> [WHAT IS NEEDED]: After finding the line with "Stellenangebote (51, 116)" in the data below, set down exactly each line through the one with "News-Abo (42, 86)", inclusive, and stop there.

Top of RECORD SET

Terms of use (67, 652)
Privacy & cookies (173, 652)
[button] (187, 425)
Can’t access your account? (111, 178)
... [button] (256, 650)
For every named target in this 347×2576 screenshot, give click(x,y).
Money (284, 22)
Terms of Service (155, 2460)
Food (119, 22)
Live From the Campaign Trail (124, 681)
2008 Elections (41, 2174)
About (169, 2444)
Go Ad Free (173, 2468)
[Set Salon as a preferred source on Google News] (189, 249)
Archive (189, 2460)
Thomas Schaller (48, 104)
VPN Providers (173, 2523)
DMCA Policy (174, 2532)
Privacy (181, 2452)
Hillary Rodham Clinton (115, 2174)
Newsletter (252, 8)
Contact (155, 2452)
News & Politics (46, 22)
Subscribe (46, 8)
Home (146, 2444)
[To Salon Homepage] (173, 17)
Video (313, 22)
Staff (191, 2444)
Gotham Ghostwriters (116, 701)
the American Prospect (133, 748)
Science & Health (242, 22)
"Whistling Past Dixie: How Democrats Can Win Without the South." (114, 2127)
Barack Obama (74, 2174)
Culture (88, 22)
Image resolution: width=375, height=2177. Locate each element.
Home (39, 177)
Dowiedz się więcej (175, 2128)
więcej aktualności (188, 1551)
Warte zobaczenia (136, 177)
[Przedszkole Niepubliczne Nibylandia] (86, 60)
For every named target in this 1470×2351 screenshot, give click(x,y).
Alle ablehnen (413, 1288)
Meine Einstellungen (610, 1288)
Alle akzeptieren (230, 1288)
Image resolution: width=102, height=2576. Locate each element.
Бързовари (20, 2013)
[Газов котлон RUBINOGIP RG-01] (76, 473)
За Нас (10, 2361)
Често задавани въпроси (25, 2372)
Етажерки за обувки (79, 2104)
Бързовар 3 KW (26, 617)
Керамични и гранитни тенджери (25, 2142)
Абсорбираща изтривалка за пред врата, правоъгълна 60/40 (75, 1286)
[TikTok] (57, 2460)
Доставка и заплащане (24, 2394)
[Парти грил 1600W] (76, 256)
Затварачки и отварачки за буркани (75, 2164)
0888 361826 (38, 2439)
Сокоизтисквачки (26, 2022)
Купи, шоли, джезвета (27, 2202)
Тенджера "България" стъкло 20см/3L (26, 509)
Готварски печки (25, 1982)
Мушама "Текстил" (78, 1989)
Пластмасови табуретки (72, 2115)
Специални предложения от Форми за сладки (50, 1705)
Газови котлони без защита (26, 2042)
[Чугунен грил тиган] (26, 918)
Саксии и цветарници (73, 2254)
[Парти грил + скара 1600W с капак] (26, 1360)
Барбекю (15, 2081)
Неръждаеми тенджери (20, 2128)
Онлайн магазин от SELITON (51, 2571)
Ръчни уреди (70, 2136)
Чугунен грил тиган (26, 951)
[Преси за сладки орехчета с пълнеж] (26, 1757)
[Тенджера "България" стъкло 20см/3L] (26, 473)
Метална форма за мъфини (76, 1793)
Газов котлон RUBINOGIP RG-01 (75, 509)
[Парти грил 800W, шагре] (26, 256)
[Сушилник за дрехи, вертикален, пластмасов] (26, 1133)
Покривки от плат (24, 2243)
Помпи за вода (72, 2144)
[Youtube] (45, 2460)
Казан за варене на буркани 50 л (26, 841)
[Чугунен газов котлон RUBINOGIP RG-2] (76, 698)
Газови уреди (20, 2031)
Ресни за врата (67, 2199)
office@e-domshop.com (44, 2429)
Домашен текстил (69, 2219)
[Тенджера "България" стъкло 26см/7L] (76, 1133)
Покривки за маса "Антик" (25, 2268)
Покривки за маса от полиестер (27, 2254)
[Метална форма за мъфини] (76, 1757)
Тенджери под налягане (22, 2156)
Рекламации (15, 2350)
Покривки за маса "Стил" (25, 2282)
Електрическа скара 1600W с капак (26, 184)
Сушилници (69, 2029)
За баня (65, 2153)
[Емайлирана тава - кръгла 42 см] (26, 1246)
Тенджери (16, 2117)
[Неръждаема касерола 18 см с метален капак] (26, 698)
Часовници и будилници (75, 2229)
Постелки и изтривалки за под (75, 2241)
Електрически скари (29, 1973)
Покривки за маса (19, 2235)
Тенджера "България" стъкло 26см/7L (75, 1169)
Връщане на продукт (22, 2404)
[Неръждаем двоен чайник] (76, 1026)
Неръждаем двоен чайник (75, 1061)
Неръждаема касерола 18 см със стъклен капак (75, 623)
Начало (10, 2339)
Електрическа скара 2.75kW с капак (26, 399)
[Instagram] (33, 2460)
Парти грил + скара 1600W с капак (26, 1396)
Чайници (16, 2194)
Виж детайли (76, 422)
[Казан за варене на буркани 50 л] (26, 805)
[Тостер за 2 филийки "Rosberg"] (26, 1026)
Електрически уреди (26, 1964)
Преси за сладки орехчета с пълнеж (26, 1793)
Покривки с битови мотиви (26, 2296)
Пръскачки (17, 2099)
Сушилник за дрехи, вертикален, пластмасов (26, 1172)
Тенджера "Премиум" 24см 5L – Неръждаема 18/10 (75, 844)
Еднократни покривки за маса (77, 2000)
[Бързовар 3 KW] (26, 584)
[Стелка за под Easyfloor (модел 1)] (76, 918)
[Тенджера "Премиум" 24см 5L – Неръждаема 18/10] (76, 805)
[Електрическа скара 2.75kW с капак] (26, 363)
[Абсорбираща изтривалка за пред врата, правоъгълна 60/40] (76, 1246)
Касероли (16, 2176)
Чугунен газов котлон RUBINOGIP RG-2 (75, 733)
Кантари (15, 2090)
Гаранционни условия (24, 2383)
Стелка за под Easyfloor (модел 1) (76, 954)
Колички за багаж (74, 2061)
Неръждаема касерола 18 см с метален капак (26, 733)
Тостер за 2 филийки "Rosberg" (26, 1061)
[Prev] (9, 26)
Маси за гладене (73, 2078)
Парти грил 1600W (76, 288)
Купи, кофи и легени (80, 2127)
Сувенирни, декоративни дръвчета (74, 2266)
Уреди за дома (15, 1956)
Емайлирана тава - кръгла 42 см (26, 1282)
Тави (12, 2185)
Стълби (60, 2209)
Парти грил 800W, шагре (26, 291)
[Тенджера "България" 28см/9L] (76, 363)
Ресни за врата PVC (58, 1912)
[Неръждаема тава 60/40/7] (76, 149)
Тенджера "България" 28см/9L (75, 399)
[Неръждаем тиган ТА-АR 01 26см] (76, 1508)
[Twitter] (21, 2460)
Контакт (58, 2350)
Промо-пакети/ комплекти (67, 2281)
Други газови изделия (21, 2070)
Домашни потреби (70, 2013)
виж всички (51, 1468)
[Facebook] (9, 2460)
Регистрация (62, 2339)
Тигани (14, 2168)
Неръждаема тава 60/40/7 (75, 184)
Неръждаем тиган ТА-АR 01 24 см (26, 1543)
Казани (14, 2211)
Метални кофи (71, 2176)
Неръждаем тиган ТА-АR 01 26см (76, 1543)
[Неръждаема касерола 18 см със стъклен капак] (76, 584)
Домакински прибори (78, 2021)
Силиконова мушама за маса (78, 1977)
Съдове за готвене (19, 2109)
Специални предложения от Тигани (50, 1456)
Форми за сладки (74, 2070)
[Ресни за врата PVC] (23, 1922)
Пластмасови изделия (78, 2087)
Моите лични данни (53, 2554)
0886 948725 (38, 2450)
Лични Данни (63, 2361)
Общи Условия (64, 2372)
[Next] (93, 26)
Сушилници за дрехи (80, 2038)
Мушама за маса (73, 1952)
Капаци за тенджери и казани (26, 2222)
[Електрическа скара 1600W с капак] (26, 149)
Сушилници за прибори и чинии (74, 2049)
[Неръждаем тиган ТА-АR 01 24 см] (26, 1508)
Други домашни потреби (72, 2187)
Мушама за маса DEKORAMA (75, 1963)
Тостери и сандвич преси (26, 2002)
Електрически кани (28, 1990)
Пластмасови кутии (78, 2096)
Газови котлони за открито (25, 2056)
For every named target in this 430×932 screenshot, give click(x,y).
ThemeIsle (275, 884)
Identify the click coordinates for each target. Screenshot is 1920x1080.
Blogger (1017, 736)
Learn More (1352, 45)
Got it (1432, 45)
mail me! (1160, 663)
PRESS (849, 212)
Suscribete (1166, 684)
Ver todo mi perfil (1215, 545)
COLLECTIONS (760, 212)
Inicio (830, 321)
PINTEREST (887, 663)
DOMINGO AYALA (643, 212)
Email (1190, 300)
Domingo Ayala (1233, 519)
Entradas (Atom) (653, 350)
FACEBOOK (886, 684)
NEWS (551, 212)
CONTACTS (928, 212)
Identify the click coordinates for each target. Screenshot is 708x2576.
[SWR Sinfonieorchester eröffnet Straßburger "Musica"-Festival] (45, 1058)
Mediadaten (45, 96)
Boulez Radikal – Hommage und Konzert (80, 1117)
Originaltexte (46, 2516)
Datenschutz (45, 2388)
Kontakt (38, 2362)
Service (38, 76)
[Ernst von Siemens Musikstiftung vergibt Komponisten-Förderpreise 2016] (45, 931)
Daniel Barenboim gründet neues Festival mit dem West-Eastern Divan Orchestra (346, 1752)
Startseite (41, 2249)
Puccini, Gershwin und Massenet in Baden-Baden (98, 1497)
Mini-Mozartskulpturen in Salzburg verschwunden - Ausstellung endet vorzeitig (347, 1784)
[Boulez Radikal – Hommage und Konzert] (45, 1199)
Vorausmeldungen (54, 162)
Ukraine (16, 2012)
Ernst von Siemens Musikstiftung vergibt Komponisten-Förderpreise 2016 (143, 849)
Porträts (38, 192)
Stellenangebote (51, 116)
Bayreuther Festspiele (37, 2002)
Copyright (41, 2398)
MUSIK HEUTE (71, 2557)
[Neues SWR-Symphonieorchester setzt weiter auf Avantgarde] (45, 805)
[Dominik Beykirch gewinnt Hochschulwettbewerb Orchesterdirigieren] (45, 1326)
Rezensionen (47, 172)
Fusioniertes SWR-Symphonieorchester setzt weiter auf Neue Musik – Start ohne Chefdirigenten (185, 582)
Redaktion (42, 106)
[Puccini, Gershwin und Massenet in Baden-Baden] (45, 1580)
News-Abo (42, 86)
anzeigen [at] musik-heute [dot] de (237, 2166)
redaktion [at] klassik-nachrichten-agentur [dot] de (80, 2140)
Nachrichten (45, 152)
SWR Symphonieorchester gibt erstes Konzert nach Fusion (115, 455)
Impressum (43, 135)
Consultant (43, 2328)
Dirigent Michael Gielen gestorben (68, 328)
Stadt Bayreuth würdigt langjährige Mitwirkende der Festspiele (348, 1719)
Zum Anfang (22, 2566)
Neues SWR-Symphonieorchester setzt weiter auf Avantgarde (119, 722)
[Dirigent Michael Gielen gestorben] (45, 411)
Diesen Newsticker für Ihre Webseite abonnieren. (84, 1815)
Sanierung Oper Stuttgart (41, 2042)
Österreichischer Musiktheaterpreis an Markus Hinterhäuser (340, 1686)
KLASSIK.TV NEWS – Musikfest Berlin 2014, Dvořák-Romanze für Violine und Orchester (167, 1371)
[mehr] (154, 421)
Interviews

Bottom of RECORD SET

> [RESULT OF THE EXERCISE]:
Stellenangebote (51, 116)
Bayreuther Festspiele (37, 2002)
Copyright (41, 2398)
MUSIK HEUTE (71, 2557)
[Neues SWR-Symphonieorchester setzt weiter auf Avantgarde] (45, 805)
[Dominik Beykirch gewinnt Hochschulwettbewerb Orchesterdirigieren] (45, 1326)
Rezensionen (47, 172)
Fusioniertes SWR-Symphonieorchester setzt weiter auf Neue Musik – Start ohne Chefdirigenten (185, 582)
Redaktion (42, 106)
[Puccini, Gershwin und Massenet in Baden-Baden] (45, 1580)
News-Abo (42, 86)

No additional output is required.